Reportage en Ardèche : Le vin de qualité, « des contraintes mais un meilleur niveau de vie »

En faisant évoluer l'exploitation familiale vers des vins de qualité, un mouvement largement suivi en Ardèche, Matthieu Deborne, 35 ans, a découvert « des contraintes nouvelles » mais gagné une plus grande sécurité financière.

« Mon niveau de vie a progressé par rapport à celui de mon père, mais cela demande une grande rigueur dans le travail », confie le viticulteur de Rochecolombe, qui vient de boucler les « vendanges d'octobre » de son vin blanc emblématique, un viognier.

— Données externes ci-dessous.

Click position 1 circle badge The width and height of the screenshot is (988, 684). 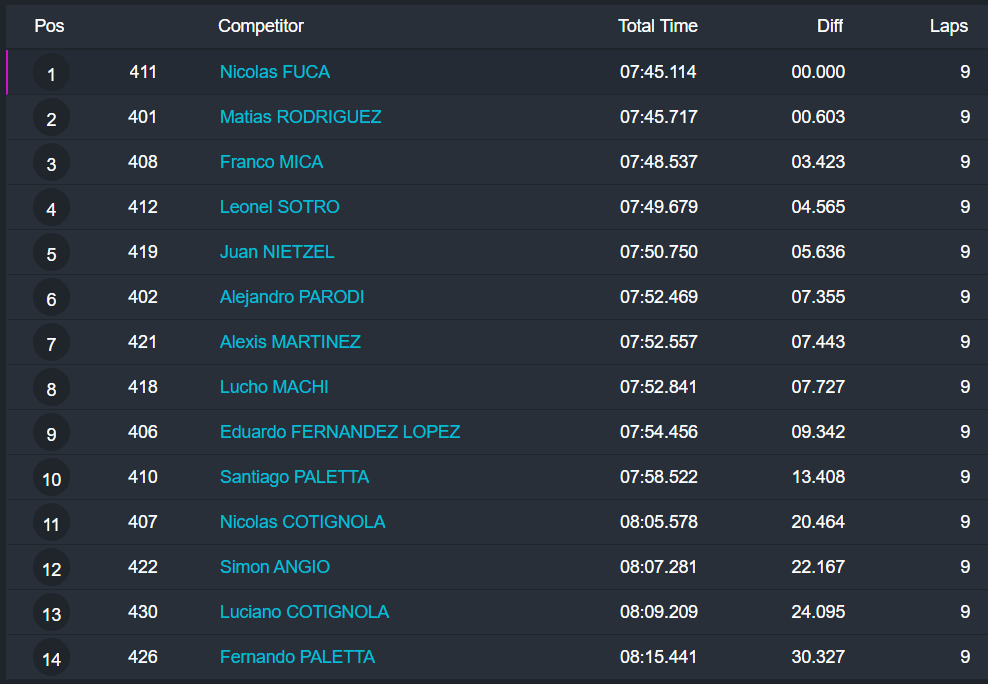coord(51,73)

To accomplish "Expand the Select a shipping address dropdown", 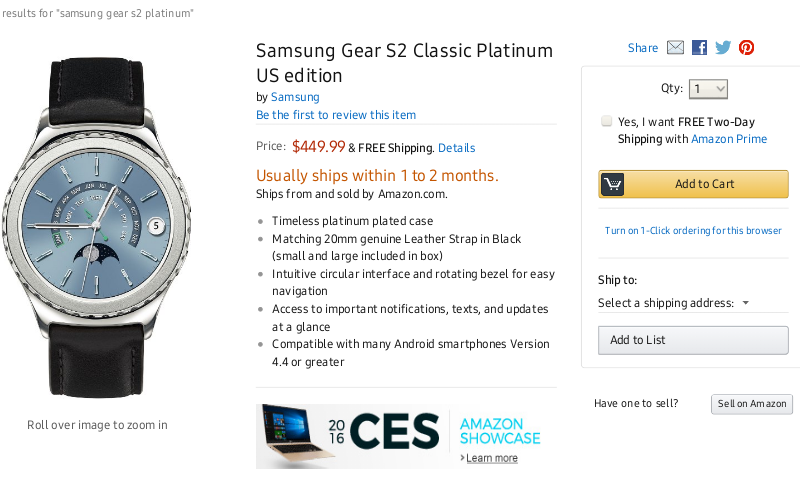I will (x=674, y=303).
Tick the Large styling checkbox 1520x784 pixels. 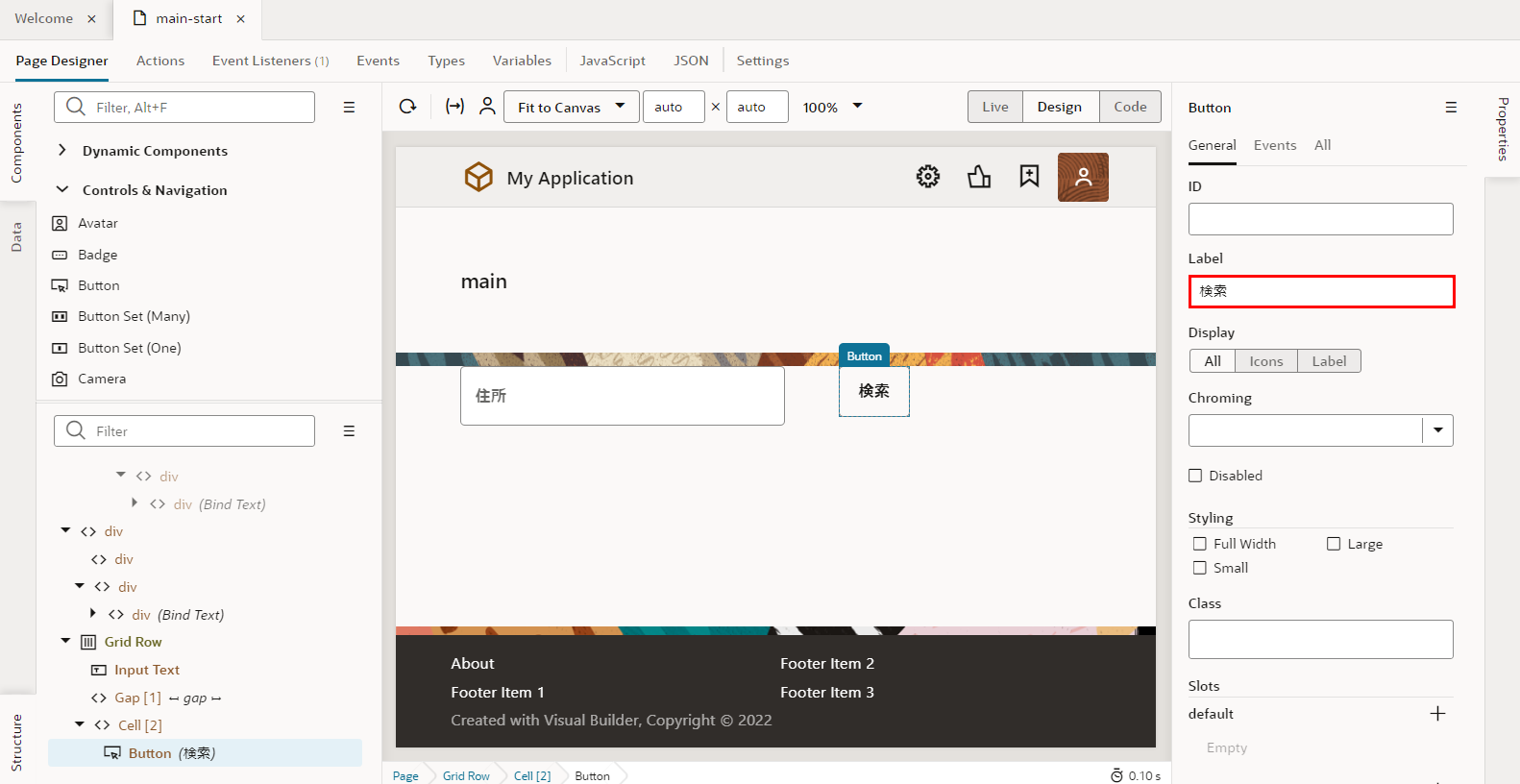pos(1334,544)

Lorsqu'il s'est associé avec son père en 1999, avant de poursuivre l'activité seul, l'exploitation familiale produisait du vin de pays rouge sur 15 hectares, mais aussi des pêches, des poires et des cerises. Très vite, le jeune homme décide d'abandonner la polyculture, fragilisée notamment par les coûts d'acheminement des fruits vers la vallée du Rhône, pour développer la viticulture et doubler la taille du domaine, dans un vignoble ardéchois en quête de qualité. A raison de « 1,5 à 2 hectares plantés par an », il mise sur de nouveaux produits, le rosé et surtout certains cépages blancs, objets de contrat avec la puissante coopérative départementale, l'Union des Viticulteurs ardéchois (Uvica).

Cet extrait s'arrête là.